Xenomic networks variability and adaptation traits in wood decaying fungi

Abstract

Fungal degradation of wood is mainly restricted to basidiomycetes, these organisms having developed complex oxidative and hydrolytic enzymatic systems. Besides these systems, wood-decaying fungi possess intracellular networks allowing them to deal with the myriad of potential toxic compounds resulting at least in part from wood degradation but also more generally from recalcitrant organic matter degradation. The members of the detoxification pathways constitute the xenome. Generally, they belong to multigenic families such as the cytochrome P450 monooxygenases and the glutathione transferases. Taking advantage of the recent release of numerous genomes of basidiomycetes, we show here that these multigenic families are extended and functionally related in wood-decaying fungi. Furthermore, we postulate that these rapidly evolving multigenic families could reflect the adaptation of these fungi to the diversity of their substrate and provide keys to understand their ecology. This is of particular importance for white biotechnology, this xenome being a putative target for improving degradation properties of these fungi in biomass valorization purposes.

Figure 1

The fungal detoxification system defined as ‘xenome’.

Figure 2

Phylogenetic tree of glutathione transferases from Basidiomycetes.
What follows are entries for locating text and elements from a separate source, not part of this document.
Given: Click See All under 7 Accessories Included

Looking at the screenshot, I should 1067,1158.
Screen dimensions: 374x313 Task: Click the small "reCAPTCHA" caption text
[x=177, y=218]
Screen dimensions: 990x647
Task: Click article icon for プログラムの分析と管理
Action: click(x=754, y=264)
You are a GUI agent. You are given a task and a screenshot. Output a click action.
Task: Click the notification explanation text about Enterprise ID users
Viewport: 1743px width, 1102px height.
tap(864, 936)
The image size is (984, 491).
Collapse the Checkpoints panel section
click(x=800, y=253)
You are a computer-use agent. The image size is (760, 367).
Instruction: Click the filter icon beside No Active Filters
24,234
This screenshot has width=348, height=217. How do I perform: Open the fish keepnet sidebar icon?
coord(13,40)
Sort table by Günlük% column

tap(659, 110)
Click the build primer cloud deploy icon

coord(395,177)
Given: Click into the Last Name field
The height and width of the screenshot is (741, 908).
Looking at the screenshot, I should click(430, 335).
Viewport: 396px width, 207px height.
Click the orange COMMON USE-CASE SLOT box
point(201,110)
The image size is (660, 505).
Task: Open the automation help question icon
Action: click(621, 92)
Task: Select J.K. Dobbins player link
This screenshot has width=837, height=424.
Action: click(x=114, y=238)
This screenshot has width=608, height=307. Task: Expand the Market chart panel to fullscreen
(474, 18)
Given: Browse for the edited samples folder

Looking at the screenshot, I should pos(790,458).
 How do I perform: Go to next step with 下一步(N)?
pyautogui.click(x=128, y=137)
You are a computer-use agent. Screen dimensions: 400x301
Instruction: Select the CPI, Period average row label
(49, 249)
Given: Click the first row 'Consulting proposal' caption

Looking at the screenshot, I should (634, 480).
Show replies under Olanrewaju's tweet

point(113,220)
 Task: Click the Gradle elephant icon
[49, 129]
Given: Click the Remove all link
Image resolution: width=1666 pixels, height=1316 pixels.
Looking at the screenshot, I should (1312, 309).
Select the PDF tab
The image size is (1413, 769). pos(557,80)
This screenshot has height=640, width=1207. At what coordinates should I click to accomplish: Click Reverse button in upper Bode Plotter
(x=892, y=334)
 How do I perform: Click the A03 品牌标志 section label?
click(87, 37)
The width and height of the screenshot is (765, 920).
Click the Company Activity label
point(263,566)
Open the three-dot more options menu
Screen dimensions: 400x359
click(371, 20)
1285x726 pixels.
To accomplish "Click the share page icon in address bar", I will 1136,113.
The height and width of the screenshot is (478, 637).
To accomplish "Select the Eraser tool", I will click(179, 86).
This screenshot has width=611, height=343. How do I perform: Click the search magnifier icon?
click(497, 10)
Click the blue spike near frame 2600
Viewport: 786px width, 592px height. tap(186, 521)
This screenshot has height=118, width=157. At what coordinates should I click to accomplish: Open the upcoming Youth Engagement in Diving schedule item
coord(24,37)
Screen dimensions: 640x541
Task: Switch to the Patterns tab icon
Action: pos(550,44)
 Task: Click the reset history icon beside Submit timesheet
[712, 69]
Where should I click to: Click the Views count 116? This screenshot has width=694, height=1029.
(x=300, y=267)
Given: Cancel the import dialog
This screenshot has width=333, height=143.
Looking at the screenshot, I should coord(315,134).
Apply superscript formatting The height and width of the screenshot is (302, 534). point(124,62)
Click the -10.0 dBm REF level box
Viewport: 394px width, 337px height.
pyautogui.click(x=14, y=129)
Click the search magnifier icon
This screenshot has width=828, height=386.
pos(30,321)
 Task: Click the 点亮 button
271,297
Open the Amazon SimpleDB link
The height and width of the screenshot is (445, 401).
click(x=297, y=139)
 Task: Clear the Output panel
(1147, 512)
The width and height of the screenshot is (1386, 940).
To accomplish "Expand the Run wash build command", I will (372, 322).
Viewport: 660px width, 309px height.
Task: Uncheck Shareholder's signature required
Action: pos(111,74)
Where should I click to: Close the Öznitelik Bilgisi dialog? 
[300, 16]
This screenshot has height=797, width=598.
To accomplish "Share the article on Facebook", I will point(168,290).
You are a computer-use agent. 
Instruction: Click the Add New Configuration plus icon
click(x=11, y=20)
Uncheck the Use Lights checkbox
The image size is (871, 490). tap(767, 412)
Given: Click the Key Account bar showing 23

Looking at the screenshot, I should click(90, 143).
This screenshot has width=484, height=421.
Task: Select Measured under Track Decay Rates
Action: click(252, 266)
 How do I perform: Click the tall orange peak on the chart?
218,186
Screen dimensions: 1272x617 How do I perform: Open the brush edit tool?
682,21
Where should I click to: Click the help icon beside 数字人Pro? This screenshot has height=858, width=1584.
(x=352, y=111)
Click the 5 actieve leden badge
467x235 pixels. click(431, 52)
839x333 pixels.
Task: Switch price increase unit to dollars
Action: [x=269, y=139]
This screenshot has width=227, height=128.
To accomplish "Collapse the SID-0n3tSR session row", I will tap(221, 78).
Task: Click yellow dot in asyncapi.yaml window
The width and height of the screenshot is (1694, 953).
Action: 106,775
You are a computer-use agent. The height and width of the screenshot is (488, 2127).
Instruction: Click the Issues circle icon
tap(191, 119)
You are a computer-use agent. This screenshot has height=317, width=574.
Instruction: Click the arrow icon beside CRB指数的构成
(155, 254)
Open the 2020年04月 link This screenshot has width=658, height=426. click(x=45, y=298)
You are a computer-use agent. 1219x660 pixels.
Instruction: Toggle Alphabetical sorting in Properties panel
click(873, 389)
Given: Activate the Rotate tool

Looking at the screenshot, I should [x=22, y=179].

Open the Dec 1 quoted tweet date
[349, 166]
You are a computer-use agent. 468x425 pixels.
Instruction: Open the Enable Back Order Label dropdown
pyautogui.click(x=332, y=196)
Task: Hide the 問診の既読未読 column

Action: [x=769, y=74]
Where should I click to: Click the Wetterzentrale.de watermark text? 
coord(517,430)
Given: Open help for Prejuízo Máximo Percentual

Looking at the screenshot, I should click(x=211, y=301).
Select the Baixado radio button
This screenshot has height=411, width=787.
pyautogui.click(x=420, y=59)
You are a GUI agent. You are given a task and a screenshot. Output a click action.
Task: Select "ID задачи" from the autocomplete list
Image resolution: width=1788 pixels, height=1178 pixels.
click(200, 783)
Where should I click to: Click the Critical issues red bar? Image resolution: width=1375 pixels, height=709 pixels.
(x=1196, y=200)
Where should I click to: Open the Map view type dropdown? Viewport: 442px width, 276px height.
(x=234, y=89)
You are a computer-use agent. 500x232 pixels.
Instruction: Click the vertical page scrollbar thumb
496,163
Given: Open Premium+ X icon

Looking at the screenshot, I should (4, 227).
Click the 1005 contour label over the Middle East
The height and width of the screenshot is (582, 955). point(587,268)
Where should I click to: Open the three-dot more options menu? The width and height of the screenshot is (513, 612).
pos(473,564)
Various subclasses could be distinguished: Ure2p, GSTFuA, Omega (GSTO), Glutathionyl Hydroquinone Reductase (GHR), Phi, GTT1 and GTT2. The sequences were retrieved from genomes available on the Joint Genome Institute (http://www.jgi.doe.gov/). Sequence alignments were done by clustalw and the tree was constructed with the neighbour-joining method in MEGA 5.0 software (Tamura et al., 2011). The robustness of the branches was assessed by the bootstrap method with 500 replications. The scale marker represents 0.2 substitutions per residue.

Figure 3

Organization of the GSTome in selected fungi. GST isoform numbers for each subclass are reported. The repartition has been done based on the sequences retrieved from the JGI coupled to phylogenetic analyses.

Figure 4

GSTome expansion in Agaricomycotina. A. Relative GSTome size of fungal species belonging to various phyla. The ratio between number of GST and number of gene models is reported. B. Relationship between GST and CytP450 copy numbers in the JGI available fungal genomes. Wood degraders exhibit the highest numbers of GST and CytP450 isoforms. Species names and data are given in supplemental Table S2.

Figure 5

Heat maps for selected P. carnosa transcripts coding for CytP450 (A) and GSTs (B), during growth on YMPG (Y) or medium containing wood from fir (F), pine (P), spruce (S) or maple (M), as determined by mRNA-Seq. The colour scale represents the reads per kilobase of gene model per million mapped reads. The figure has been adapted from MacDonald and colleagues (2011).